# TASK INPUT start

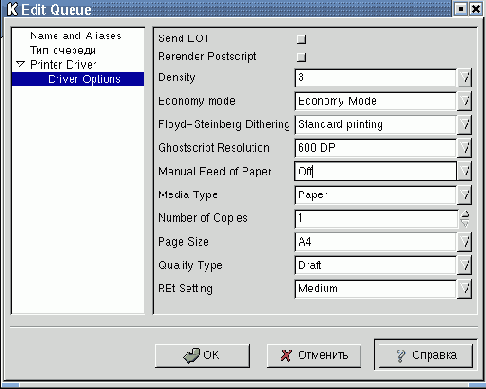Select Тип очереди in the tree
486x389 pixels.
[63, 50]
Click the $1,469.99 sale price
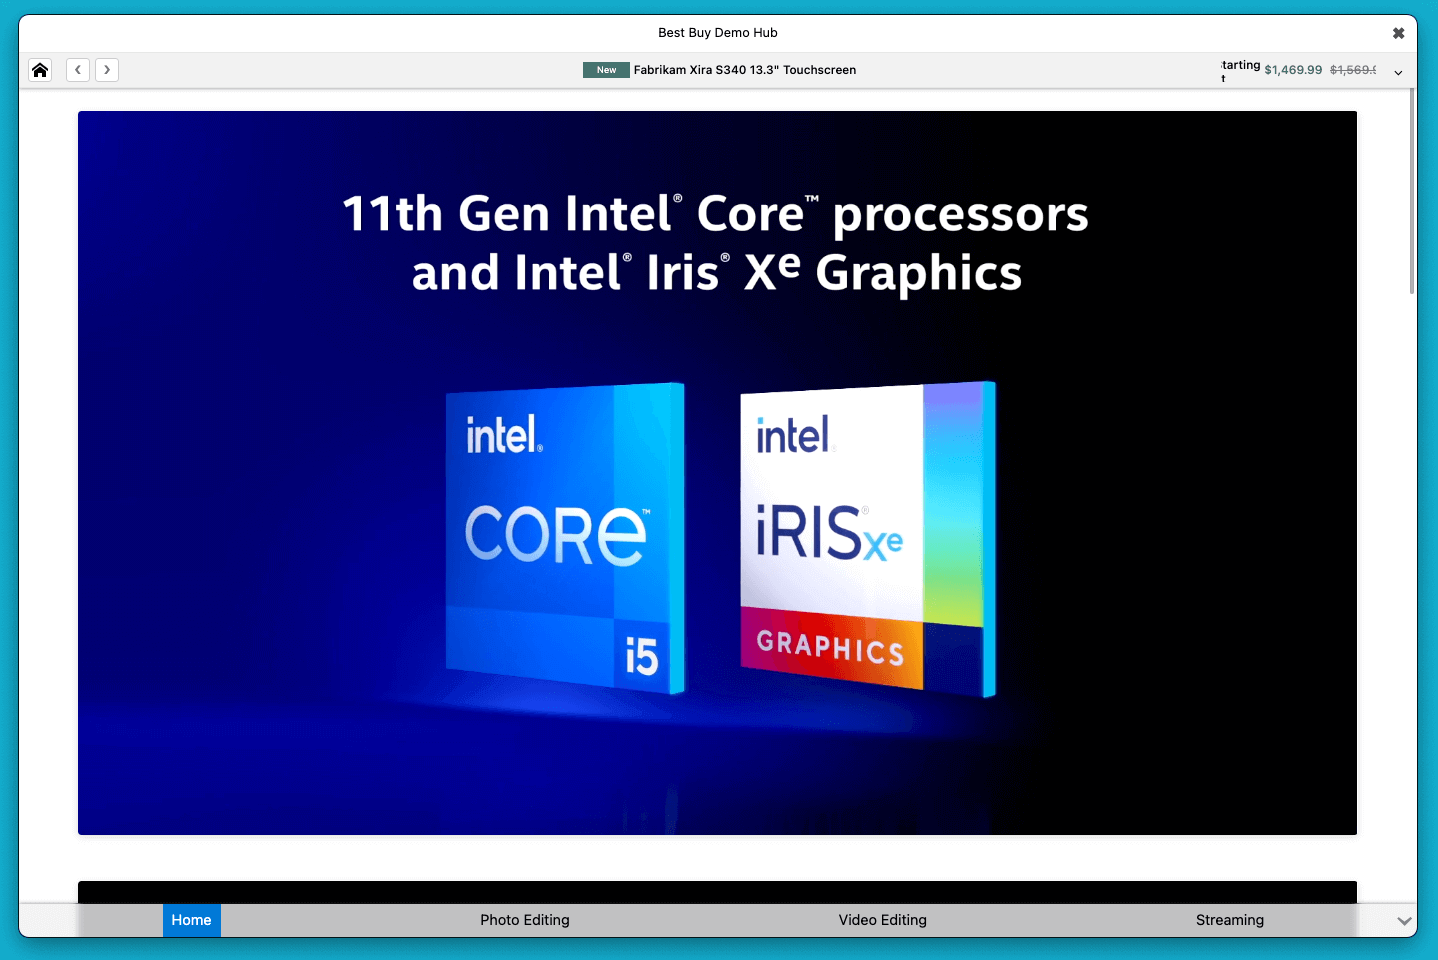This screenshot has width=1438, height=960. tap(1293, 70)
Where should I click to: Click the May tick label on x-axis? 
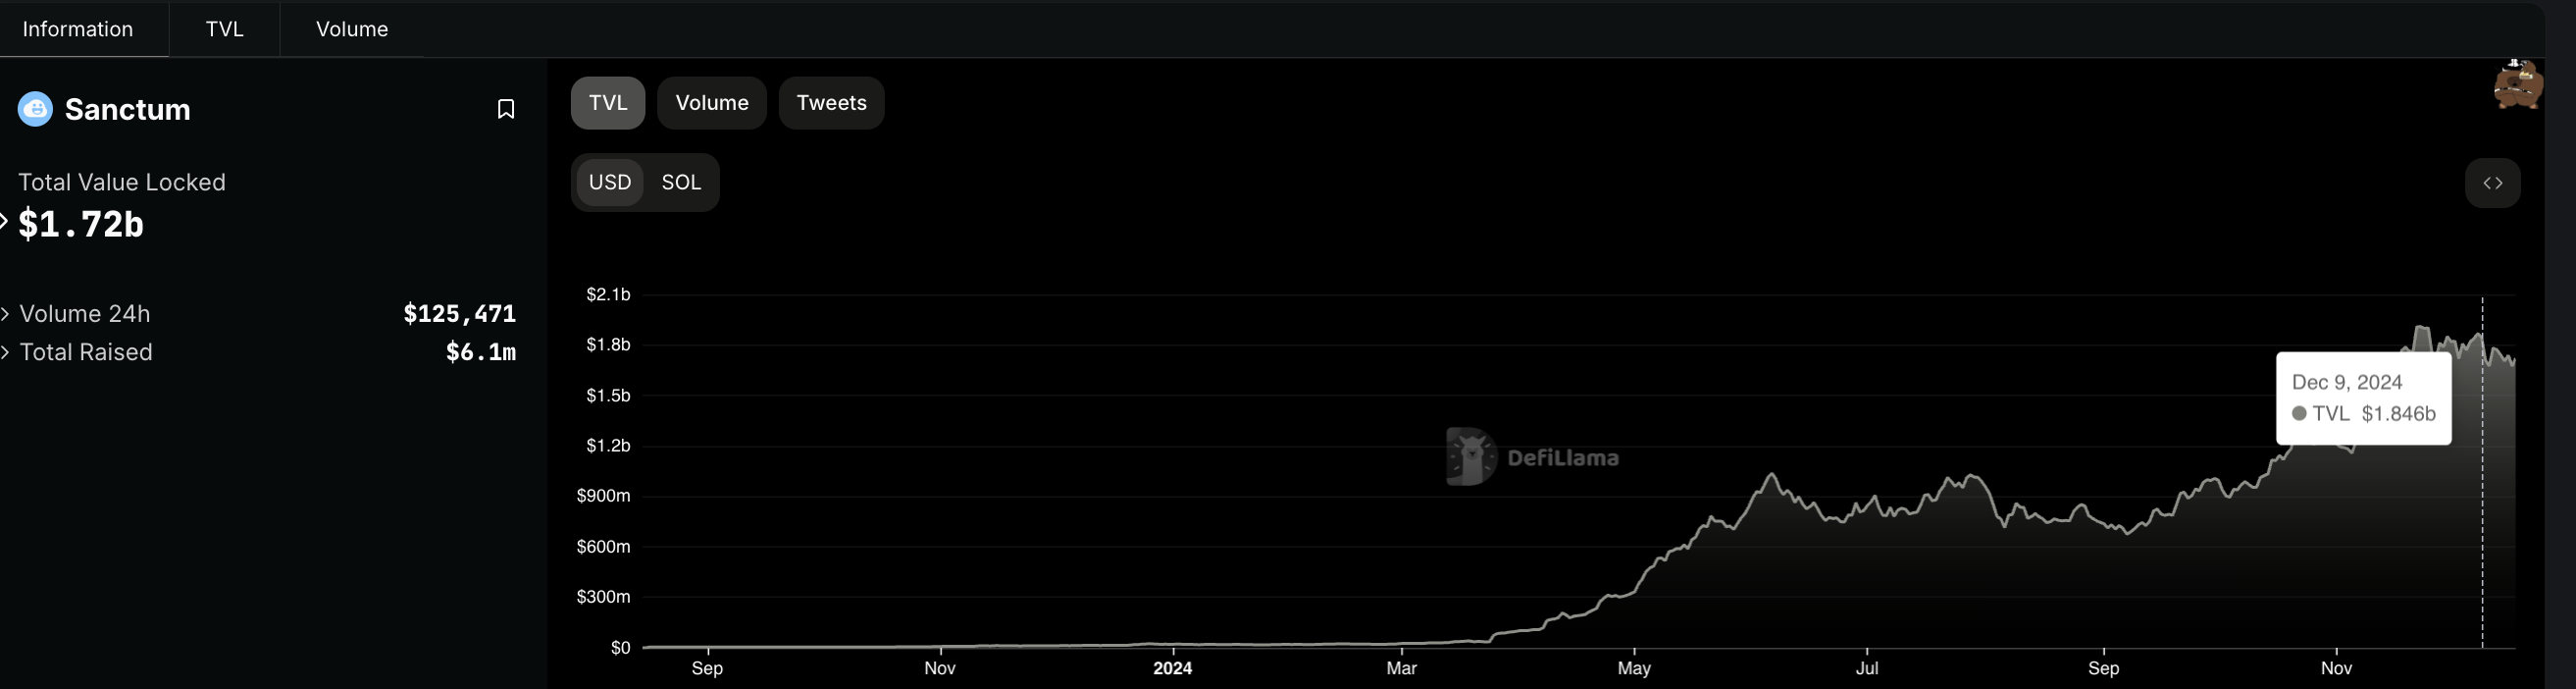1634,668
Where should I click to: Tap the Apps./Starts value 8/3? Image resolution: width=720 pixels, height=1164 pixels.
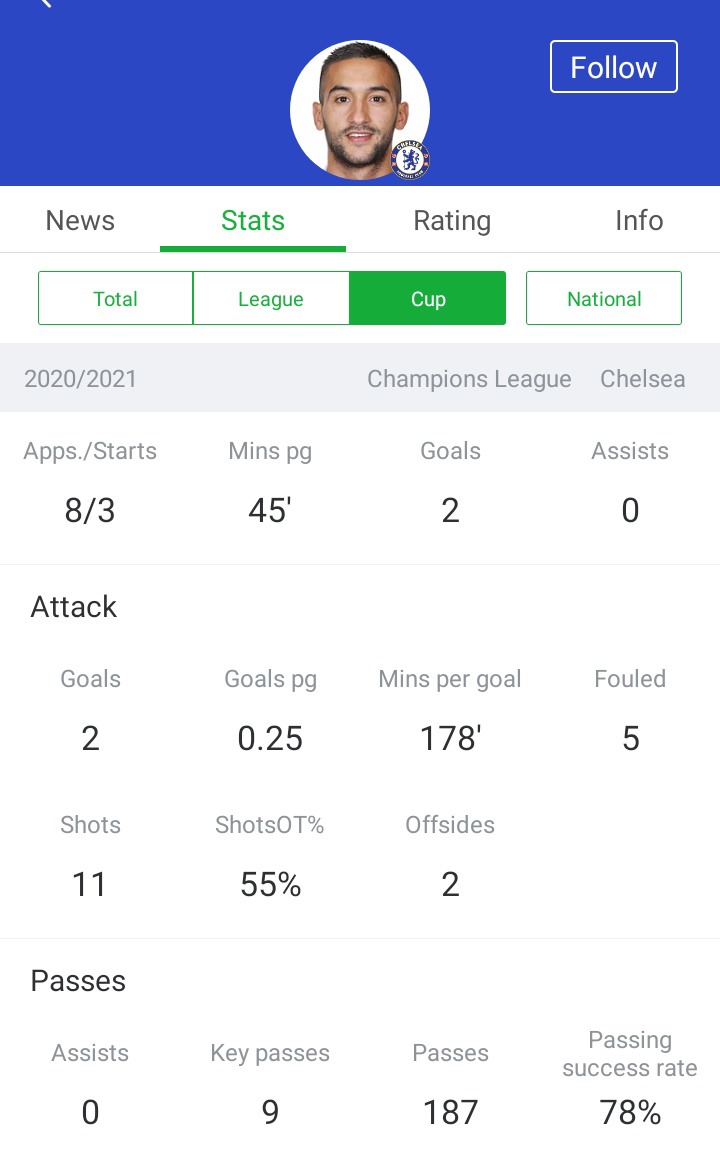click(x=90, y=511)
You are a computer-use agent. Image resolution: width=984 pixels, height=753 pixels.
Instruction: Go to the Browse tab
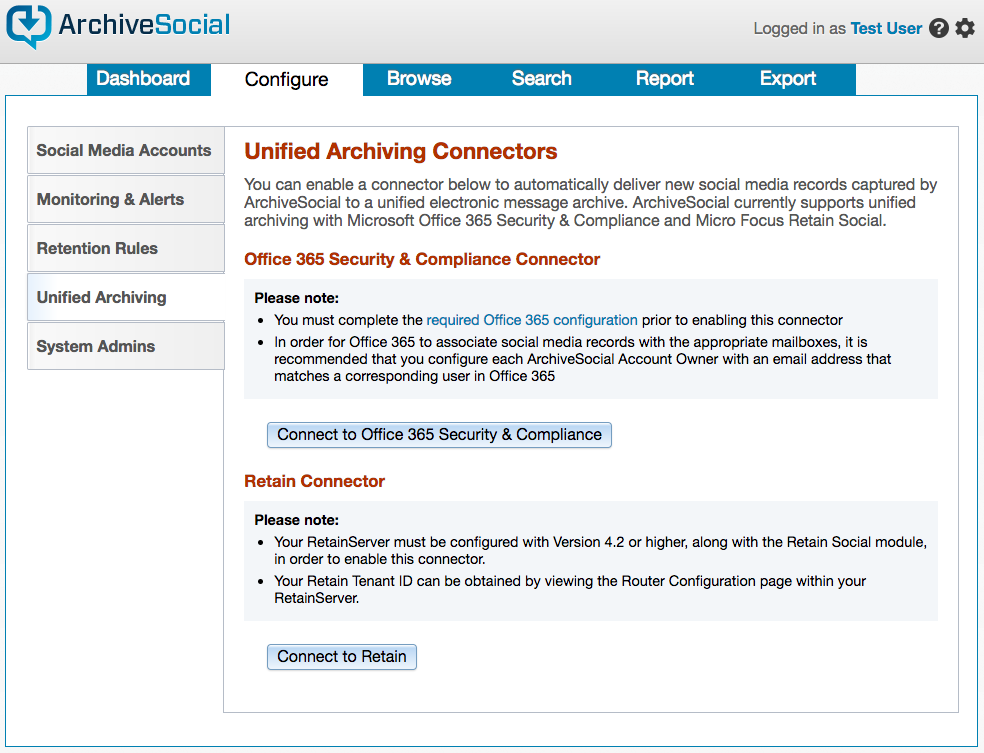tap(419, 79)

# TASK INPUT end

▶ _WORK TO COMPLETE_
Please count the lines in the records above that contain the string "pixels", and reply with only that number.

▶ _ANSWER TO THIS PROBLEM_
3